> _INSTRUCTIONS TO FOLLOW_: Check the records below line by line. Give the count of lines with "computer", and nothing else.

> _SUPPLIED RECORDS_:
☆ ☆ ☆

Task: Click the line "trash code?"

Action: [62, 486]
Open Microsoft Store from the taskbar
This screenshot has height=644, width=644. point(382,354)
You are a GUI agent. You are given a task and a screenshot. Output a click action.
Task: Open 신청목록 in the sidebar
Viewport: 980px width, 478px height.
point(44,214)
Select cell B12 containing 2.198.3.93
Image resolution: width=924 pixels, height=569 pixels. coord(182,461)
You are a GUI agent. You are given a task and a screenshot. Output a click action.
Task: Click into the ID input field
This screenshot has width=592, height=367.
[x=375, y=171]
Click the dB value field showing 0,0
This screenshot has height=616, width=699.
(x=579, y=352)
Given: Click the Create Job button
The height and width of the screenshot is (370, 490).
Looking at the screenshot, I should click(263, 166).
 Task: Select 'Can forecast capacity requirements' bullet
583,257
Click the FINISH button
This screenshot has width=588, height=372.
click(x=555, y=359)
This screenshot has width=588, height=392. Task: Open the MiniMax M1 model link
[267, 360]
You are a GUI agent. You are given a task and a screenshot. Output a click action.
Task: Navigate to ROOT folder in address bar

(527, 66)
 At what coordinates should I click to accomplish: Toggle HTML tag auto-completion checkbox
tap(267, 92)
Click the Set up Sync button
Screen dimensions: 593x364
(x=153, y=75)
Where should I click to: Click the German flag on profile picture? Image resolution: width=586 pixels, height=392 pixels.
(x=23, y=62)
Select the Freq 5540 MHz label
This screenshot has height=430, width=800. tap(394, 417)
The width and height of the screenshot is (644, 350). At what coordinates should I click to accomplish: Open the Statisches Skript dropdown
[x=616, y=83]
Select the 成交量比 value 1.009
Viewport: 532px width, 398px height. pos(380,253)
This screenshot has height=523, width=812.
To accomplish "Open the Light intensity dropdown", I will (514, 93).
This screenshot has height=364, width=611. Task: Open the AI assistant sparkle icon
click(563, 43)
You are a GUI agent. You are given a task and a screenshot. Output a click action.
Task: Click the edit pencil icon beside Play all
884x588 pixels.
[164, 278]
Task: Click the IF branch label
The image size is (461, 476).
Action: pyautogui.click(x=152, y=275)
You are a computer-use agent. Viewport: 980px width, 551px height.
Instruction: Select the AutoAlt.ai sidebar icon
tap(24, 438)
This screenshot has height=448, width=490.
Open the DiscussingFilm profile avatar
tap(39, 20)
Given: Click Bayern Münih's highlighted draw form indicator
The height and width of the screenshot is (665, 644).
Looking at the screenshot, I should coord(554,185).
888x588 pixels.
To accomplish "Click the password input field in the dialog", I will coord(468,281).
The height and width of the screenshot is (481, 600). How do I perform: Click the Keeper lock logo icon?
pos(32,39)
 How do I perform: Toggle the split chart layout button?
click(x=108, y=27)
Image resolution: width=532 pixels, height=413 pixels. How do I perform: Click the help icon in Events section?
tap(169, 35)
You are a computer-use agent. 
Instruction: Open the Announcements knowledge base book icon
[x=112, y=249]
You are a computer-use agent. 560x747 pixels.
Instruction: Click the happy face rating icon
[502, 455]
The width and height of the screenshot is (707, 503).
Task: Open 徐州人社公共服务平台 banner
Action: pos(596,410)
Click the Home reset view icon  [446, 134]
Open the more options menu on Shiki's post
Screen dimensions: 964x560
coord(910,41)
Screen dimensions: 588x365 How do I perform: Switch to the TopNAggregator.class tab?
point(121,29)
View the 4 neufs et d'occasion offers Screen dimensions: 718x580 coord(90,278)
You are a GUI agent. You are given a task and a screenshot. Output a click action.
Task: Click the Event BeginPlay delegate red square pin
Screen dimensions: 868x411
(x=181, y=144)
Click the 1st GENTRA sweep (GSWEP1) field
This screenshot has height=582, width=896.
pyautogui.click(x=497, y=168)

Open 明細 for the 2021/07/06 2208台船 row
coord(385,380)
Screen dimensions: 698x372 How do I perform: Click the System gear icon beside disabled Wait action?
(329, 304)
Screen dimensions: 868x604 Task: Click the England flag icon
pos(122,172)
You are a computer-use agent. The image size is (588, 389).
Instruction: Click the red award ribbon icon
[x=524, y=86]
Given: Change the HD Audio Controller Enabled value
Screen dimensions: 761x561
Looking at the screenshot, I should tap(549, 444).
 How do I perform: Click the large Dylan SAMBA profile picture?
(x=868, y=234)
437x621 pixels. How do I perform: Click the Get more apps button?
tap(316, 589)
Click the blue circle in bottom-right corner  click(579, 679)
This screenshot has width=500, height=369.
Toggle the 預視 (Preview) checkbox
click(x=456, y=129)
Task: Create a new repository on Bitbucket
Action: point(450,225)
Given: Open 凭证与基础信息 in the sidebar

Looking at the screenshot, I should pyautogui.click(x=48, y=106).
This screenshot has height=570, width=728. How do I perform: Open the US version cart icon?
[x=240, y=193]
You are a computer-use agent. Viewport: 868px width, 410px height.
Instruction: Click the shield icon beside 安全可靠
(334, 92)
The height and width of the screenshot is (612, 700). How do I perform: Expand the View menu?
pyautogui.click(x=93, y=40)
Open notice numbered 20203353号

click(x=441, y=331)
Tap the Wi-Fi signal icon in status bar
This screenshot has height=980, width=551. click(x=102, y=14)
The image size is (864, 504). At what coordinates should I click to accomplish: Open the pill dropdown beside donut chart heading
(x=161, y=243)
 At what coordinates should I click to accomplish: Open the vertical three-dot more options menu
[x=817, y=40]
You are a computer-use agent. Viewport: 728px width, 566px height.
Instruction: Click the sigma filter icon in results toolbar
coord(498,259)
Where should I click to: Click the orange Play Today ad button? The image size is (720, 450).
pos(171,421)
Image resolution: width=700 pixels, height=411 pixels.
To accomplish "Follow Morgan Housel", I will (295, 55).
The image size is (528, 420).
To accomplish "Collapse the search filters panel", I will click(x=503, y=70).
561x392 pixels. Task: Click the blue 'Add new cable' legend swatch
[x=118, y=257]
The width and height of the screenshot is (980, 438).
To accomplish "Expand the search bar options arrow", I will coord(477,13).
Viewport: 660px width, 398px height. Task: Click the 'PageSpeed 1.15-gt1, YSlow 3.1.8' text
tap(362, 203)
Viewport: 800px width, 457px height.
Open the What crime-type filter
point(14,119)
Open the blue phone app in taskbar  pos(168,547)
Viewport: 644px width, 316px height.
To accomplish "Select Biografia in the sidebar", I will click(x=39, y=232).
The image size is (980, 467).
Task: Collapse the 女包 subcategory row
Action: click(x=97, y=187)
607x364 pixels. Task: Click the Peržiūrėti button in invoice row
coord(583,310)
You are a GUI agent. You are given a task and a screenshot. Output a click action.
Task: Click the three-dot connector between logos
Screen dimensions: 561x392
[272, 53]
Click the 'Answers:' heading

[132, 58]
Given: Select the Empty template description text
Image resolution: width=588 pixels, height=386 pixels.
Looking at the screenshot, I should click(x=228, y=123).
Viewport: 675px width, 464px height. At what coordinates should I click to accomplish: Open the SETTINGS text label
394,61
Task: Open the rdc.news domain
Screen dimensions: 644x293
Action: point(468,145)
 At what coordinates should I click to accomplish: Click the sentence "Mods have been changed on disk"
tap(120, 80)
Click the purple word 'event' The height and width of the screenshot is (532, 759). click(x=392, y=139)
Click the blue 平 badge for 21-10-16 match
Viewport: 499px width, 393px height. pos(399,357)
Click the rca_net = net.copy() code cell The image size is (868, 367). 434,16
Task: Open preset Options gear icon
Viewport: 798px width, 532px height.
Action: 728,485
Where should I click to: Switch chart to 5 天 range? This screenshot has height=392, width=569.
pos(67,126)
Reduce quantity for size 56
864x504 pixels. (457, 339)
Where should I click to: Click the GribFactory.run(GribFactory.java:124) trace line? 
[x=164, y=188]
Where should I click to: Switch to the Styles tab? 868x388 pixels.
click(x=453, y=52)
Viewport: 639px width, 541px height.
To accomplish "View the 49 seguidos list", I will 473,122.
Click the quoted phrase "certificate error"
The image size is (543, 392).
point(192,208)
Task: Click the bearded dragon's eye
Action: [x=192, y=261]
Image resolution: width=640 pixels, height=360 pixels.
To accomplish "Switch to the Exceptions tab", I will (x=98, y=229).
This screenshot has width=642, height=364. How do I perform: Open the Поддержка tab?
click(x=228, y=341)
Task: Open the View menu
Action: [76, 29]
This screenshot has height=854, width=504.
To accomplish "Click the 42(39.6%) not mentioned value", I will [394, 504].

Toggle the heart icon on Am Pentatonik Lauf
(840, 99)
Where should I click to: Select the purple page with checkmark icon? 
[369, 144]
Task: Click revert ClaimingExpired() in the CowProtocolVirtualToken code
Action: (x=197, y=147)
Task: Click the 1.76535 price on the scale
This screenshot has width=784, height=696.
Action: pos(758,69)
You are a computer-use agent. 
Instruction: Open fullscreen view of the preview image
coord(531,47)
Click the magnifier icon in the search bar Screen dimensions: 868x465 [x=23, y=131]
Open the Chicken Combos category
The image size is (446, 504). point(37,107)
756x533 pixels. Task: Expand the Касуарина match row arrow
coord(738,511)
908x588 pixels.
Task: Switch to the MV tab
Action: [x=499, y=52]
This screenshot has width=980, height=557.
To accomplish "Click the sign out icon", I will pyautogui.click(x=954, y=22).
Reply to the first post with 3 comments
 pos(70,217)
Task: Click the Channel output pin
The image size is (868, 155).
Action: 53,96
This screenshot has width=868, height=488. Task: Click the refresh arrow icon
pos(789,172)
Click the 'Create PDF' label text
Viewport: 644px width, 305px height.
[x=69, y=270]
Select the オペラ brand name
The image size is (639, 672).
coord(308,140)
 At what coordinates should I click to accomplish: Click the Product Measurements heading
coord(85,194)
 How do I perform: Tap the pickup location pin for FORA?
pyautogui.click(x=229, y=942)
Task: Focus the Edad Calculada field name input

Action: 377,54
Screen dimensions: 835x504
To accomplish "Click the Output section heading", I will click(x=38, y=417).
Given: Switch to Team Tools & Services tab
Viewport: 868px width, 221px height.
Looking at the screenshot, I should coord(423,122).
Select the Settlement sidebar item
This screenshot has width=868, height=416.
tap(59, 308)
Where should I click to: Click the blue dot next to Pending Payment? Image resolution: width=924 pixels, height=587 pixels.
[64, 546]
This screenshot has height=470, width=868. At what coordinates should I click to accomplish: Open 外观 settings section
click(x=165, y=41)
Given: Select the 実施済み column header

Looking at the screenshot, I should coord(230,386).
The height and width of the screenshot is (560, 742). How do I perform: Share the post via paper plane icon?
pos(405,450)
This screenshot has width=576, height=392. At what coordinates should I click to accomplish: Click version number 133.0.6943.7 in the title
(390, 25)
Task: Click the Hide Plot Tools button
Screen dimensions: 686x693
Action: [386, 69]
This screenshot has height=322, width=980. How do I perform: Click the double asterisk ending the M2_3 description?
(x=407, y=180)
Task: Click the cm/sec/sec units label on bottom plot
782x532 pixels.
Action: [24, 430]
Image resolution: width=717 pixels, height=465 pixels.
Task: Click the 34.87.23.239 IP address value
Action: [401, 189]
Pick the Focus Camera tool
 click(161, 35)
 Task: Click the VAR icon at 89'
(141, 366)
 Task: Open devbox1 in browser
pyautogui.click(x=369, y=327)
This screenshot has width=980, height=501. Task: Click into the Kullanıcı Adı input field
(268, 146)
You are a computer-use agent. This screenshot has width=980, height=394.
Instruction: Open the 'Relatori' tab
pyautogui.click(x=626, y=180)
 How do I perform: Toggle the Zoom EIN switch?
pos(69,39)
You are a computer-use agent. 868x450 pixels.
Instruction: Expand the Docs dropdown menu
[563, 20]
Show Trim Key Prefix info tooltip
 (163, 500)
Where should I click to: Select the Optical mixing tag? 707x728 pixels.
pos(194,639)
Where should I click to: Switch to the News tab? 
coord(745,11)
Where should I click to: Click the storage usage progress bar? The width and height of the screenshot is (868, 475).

☆ ☆ ☆

> _TASK RESULT_: 9